◆ TASK INPUT:
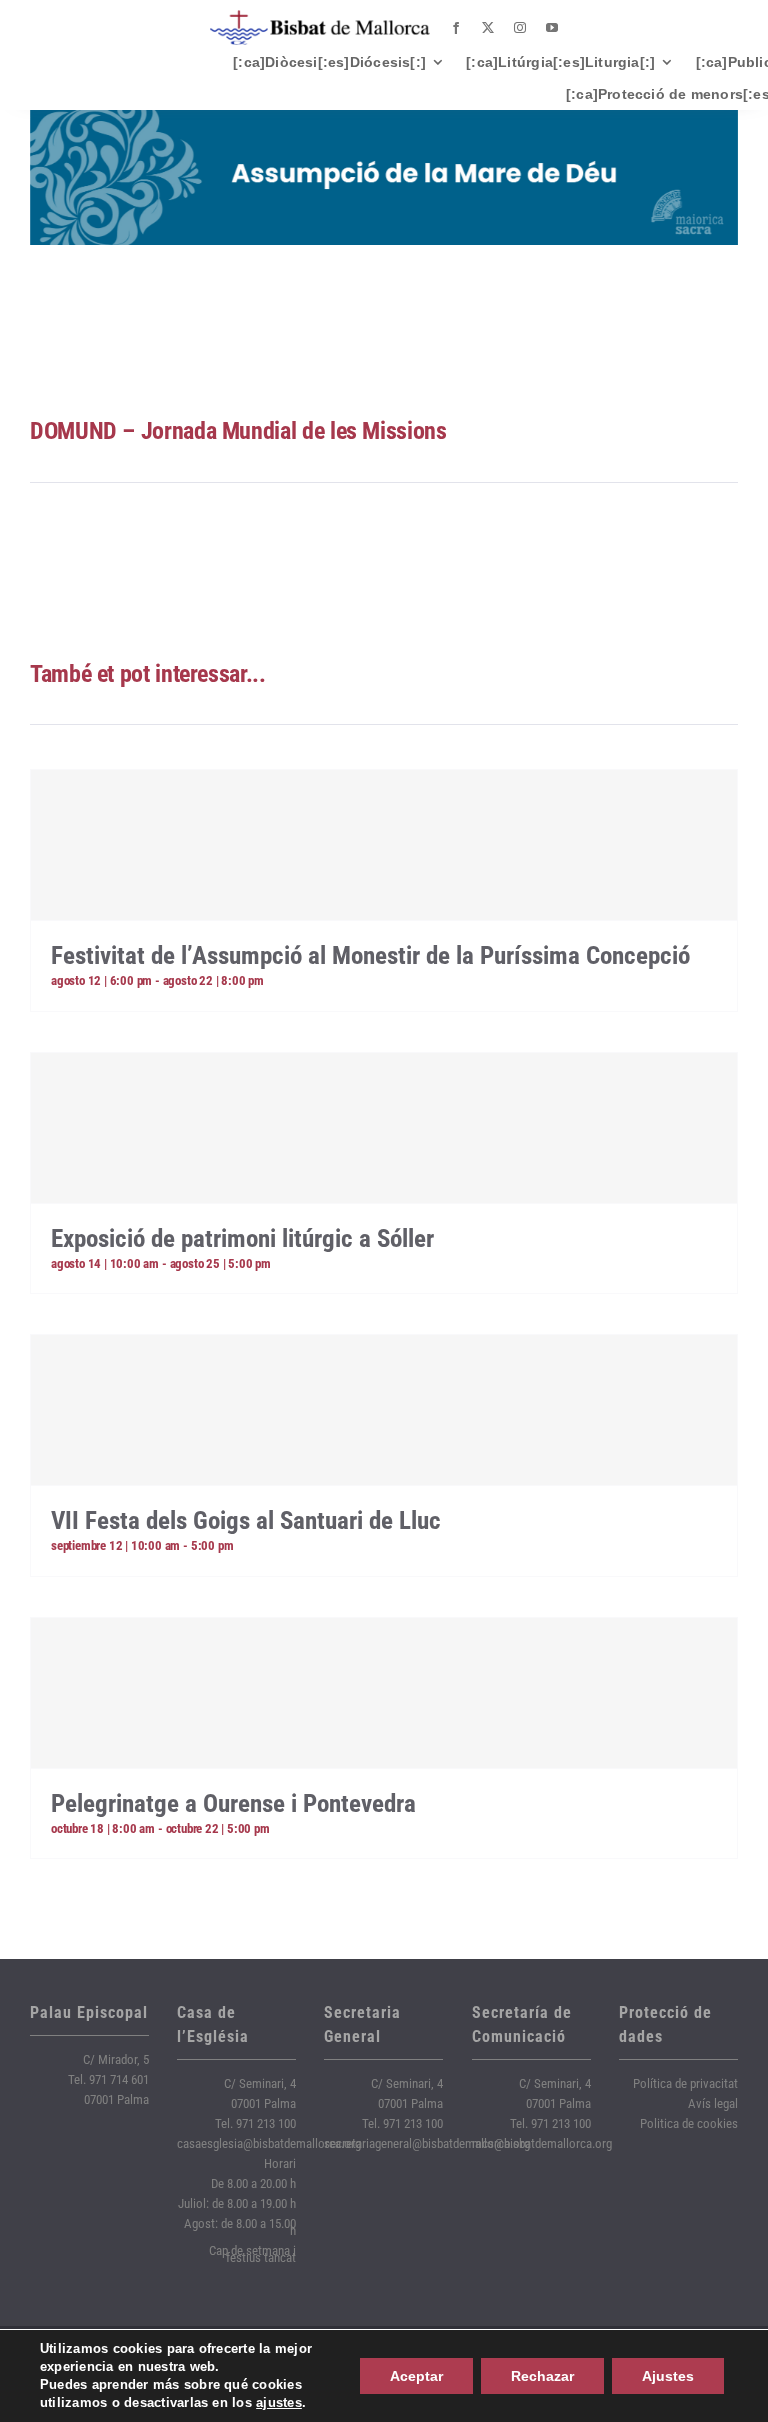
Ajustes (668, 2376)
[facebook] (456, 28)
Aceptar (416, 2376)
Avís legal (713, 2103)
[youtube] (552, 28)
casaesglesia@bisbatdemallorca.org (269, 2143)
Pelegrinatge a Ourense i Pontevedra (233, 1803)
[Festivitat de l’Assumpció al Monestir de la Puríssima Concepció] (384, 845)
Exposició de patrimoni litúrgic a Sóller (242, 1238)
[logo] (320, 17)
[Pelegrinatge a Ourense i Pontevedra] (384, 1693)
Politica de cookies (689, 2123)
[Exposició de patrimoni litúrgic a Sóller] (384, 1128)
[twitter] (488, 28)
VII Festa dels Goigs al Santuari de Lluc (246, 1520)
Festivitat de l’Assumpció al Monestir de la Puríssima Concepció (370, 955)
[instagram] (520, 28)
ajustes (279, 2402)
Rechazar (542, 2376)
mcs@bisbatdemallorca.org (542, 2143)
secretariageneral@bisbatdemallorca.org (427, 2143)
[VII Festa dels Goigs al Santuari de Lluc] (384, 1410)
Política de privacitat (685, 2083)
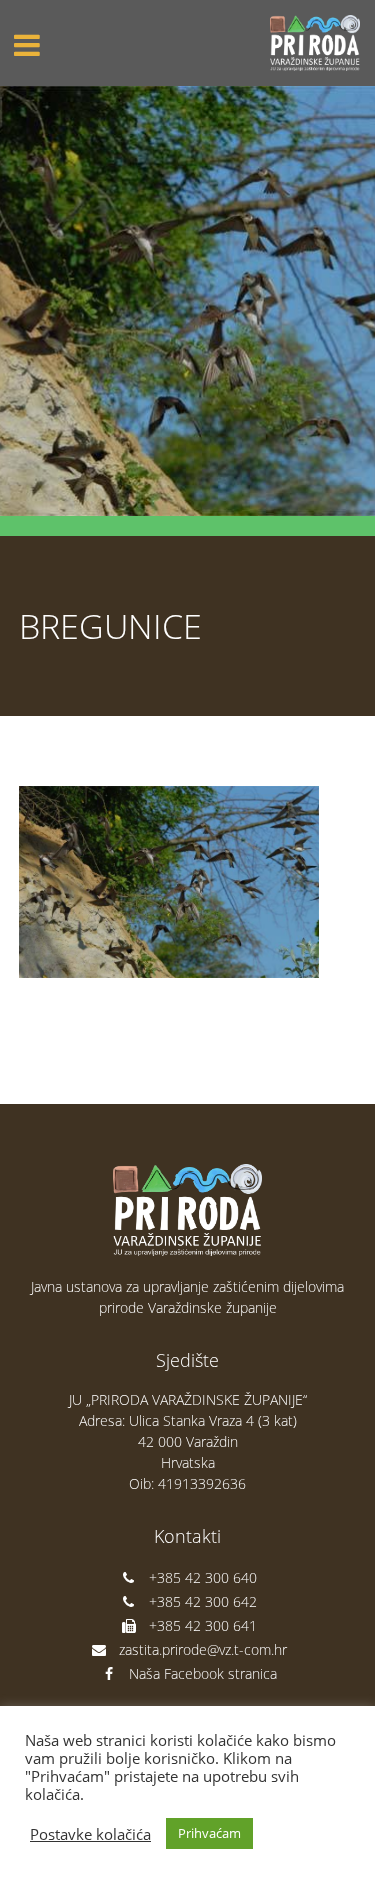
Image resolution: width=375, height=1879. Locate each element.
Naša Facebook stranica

◆ ABOUT THIS TASK: Determine the number of lines in the entries that contain the word "Monestir". Give that number and nothing more.

◆ RESPONSE TO THE EXERCISE: 2